- Title: Laird of Torloisk
- Successor: Hector MacLean, 2nd Laird of Torloisk
- Spouses: Marian, daughter of Sir Duncan Campbell of Achnabreck; Margaret, daughter of Captain Stewart of Dumbarton; Marian, daughter of Donald MacDonald of Clanranald;
- Parent: Sir Lachlan Mor Maclean

= Lachlan Og Maclean, 1st Laird of Torloisk =

Lachlan Og MacLean, 1st Laird of Torloisk was the second son of Sir Lachlan Mor Maclean and the first Laird of Torloisk.

==Biography==
He was the second son of Sir Lachlan Mor Maclean, and he received from his father a charter of the lands of Lehire-Torloisk, forfeited by the son of Ailean nan Sop, which was afterward confirmed by royal grant. He was present at the Battle of Gruinnart, and was severely wounded. He was a witness to a charter given by his father to Martin MacGillivray of Pennyghael, and subscribed himself in the Irish characters, Mise Lachin Mhac Gilleoin.
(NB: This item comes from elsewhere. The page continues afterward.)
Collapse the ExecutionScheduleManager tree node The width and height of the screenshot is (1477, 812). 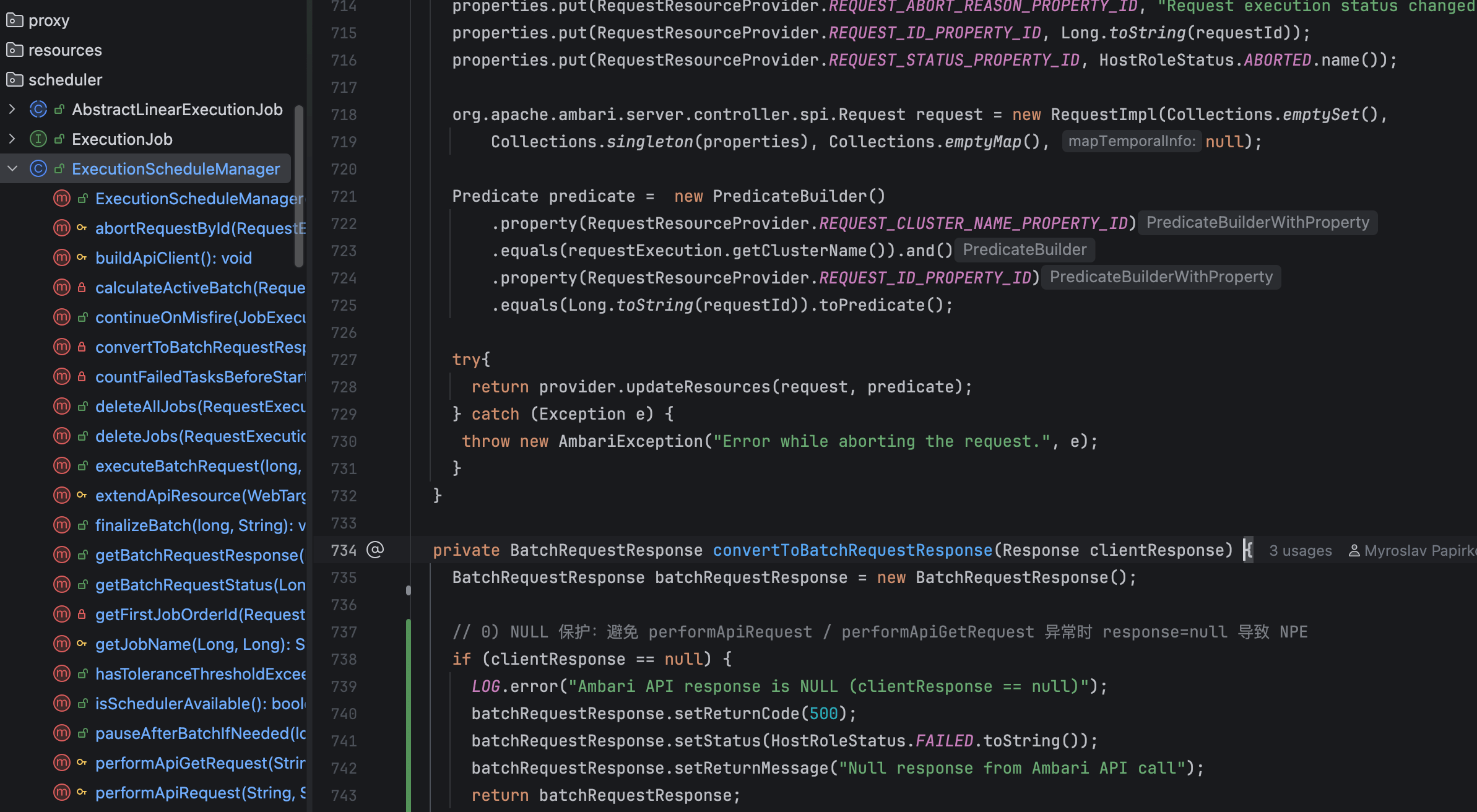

He was an important man in his day, and was so influential that he was compelled to make his appearance before the privy council.

He was first married to Marian, daughter of Sir Duncan Campbell of Achnabreck and had:
- Hector MacLean, 2nd Laird of Torloisk
He was a second time married to Margaret, daughter of Captain Stewart of Dumbarton, but had no children.

He was a third time married to Marian, daughter of Donald MacDonald of Clanranald, and had:
- Hector Maclean
- Lachlan Og Maclean, who died unmarried but had a son Donald Maclean
- Lachlan Catanach Maclean was killed at Inverkeithing
- Ewen Maclean
- John Diuriach Maclean married the daughter of John Maclean, Laird of Ardgour and had Allan and several daughters
Other children include:
- Allan Maclean who died unmarried at Harris
- Neil Maclean who married a daughter of Lochbuie, by whom he had a daughter
- Lachlan, who died a lieutenant-colonel in the British service
- Jannet Maclean, married Hector, first MacLean of Kinlochaline
- Mary Maclean, married John Garbh, eldest son of John Dubh of Morvern
- Catherine Maclean, married John, brother to MacNeil of Barra
- Julian Maclean, married Allan MacLean, brother of Lochbuie
- Isabella Maclean, married Martin MacGillivray of Pennyghael

Lachlan Og lived to an advanced age, and was succeeded by his eldest son, Hector MacLean, 2nd Laird of Torloisk.